- _Provided data_
>>>>

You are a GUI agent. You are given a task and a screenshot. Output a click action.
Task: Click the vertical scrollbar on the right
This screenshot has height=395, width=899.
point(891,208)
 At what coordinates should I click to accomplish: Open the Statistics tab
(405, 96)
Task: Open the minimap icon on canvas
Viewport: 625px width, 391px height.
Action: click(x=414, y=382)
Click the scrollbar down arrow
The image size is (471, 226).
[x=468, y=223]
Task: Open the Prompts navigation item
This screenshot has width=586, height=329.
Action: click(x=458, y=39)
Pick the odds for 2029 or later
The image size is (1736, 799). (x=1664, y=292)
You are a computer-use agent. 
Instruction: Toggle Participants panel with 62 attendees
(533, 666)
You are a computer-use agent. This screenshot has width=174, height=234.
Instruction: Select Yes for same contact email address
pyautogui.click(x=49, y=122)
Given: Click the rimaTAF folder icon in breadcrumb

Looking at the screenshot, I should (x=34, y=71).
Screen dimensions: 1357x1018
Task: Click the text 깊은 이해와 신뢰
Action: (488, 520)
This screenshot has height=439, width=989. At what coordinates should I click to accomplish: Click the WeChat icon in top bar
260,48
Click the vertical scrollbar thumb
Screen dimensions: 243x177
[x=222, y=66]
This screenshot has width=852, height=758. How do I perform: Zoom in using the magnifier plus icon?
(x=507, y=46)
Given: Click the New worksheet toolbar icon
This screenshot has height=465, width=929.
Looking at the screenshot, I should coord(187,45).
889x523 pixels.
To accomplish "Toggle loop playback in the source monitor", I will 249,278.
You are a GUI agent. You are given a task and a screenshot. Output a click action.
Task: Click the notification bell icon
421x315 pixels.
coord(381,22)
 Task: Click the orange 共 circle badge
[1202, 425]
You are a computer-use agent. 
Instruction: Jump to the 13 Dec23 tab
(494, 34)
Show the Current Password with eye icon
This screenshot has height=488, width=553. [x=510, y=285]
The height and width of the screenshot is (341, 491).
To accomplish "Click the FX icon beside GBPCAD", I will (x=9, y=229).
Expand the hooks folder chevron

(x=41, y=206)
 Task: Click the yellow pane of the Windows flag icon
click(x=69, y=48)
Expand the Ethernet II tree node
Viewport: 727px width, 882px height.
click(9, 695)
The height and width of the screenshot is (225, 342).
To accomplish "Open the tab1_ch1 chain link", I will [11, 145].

<<<<

- _Your assignment_
Please write out the entries exactly, keeping every line intact.

- _Your solution_
You are a GUI agent. You are given a task and a screenshot. Output a click action.
Task: Click the vertical scrollbar on the right
This screenshot has height=395, width=899.
point(891,208)
 At what coordinates should I click to accomplish: Open the Statistics tab
(405, 96)
Task: Open the minimap icon on canvas
Viewport: 625px width, 391px height.
Action: click(x=414, y=382)
Click the scrollbar down arrow
The image size is (471, 226).
[x=468, y=223]
Task: Open the Prompts navigation item
This screenshot has width=586, height=329.
Action: click(x=458, y=39)
Pick the odds for 2029 or later
The image size is (1736, 799). (x=1664, y=292)
You are a computer-use agent. 
Instruction: Toggle Participants panel with 62 attendees
(533, 666)
You are a computer-use agent. This screenshot has width=174, height=234.
Instruction: Select Yes for same contact email address
pyautogui.click(x=49, y=122)
Given: Click the rimaTAF folder icon in breadcrumb

Looking at the screenshot, I should (x=34, y=71).
Screen dimensions: 1357x1018
Task: Click the text 깊은 이해와 신뢰
Action: (488, 520)
This screenshot has height=439, width=989. At what coordinates should I click to accomplish: Click the WeChat icon in top bar
260,48
Click the vertical scrollbar thumb
Screen dimensions: 243x177
[x=222, y=66]
This screenshot has width=852, height=758. How do I perform: Zoom in using the magnifier plus icon?
(x=507, y=46)
Given: Click the New worksheet toolbar icon
This screenshot has height=465, width=929.
Looking at the screenshot, I should coord(187,45).
889x523 pixels.
To accomplish "Toggle loop playback in the source monitor", I will 249,278.
You are a GUI agent. You are given a task and a screenshot. Output a click action.
Task: Click the notification bell icon
421x315 pixels.
coord(381,22)
 Task: Click the orange 共 circle badge
[1202, 425]
You are a computer-use agent. 
Instruction: Jump to the 13 Dec23 tab
(494, 34)
Show the Current Password with eye icon
This screenshot has height=488, width=553. [x=510, y=285]
The height and width of the screenshot is (341, 491).
To accomplish "Click the FX icon beside GBPCAD", I will (x=9, y=229).
Expand the hooks folder chevron

(x=41, y=206)
 Task: Click the yellow pane of the Windows flag icon
click(x=69, y=48)
Expand the Ethernet II tree node
Viewport: 727px width, 882px height.
click(9, 695)
The height and width of the screenshot is (225, 342).
To accomplish "Open the tab1_ch1 chain link", I will [11, 145].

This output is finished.